** Dataset extract follows **
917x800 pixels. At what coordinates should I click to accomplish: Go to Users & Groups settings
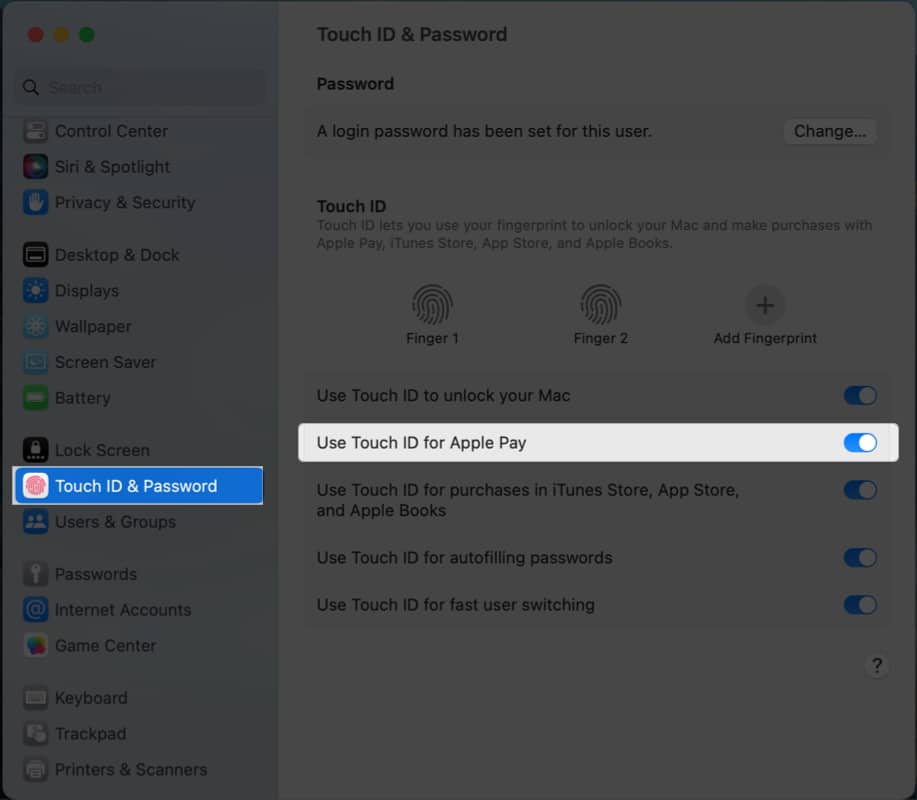click(x=115, y=522)
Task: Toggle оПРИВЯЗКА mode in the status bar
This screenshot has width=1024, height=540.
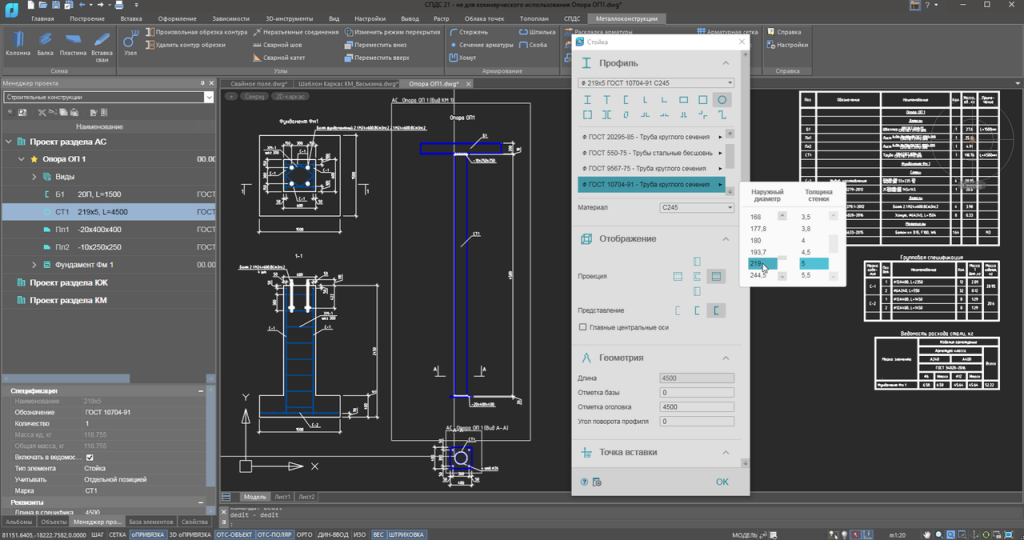Action: pyautogui.click(x=148, y=535)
** End of Dataset extract **
### What the task asks
Reproduce all of the data exactly, omitting each picture it holds.

### Response for this exercise
917x800 pixels. At what coordinates should I click to accomplish: Go to Users & Groups settings
click(x=115, y=522)
Task: Toggle оПРИВЯЗКА mode in the status bar
This screenshot has width=1024, height=540.
Action: pyautogui.click(x=148, y=535)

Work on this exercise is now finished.